Fermi's block-level diagram. The increased amount of configurable/L1 cache per SM and the 768K of unified L2 are obvious improvements over GT200, but NVIDIA has made changes to boost core execution efficiency all the way around.

Dig into NVIDIA's whitepapers on Fermi, and you may end up thinking that the company designed a compute engine that happens to be capable of handling graphics rather than the other way around. Many of Fermi's changes should translate across GPU computation and gaming; there's no inherent reason why both sides can't benefit from certain improvements. Certain features, like support for 64-bit addressing, however, are rather obviously aimed at the scientific computing market rather than the needs of the game industry.

For the moment, NVIDIA is talking about Fermi strictly as a scientific computing part, non-Tesla versions will come, of course, but they aren't the company's focus today. As for when those announcements will become reality, that's anyone's guess. Jen-Hsun refused to comment on when we might see Fermi cores ship beyond pointing to a Q4 2009/Q1 2010 timeframe. Fermi's evolution is a demonstration of how divergent AMD and NVIDIA's roadmaps have become. While AMD is staying focused in the consumer and workstation space, NVIDIA is adamant in its belief that scientific computing and major data set crunching (as well as consumer app acceleration) are the waves of the future. On paper, Fermi appears to be a strong competitor, but if it takes NVIDIA nine more months to push GeForce cards out the door, it could find itself matched against an even new series of Radeon cards, rather than the 5800 products currently on the market.
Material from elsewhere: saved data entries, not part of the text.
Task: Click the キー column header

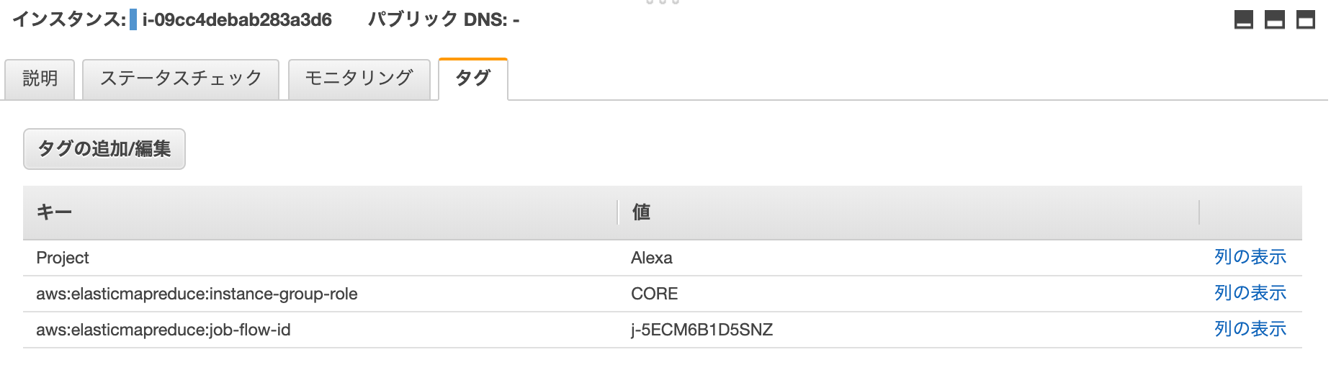Action: tap(321, 212)
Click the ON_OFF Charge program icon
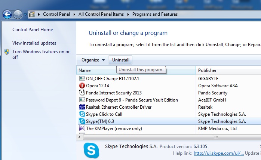The image size is (261, 160). coord(82,78)
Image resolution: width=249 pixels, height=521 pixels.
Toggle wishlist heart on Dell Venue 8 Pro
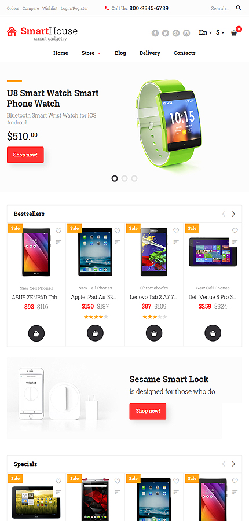[235, 230]
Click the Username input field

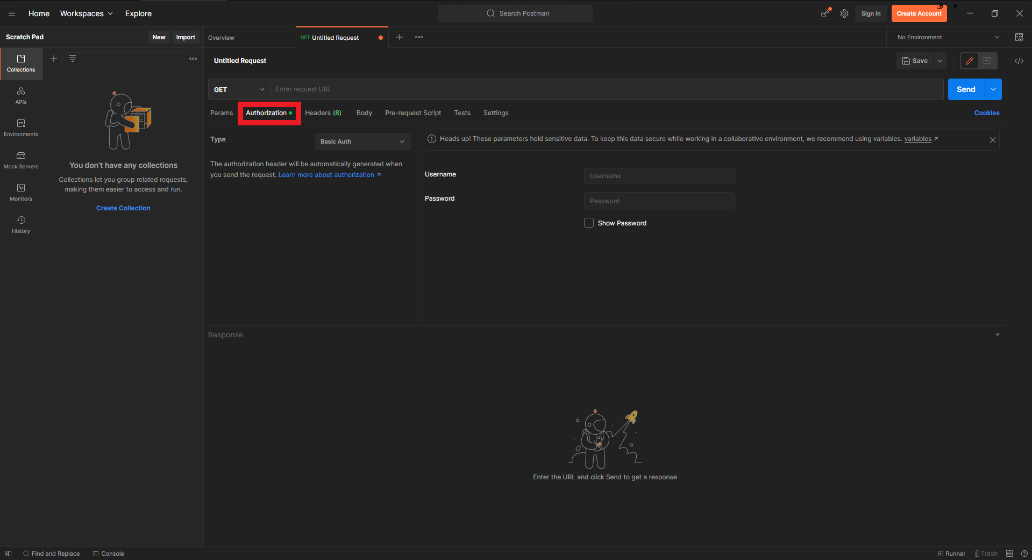tap(659, 176)
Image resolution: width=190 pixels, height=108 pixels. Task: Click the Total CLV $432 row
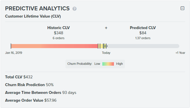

When we discussed NVIDIA's
Tegra platform, we noted that the company's lack of a CPU design would undoubtedly impact its own Tegra product development. With Fermi, NVIDIA has built an architecture with some similar features to what you might expect to find on a massively parallel processor. In order to help developer's take full advantage of the process, NVIDIA has developed its own heterogeneous programming environment.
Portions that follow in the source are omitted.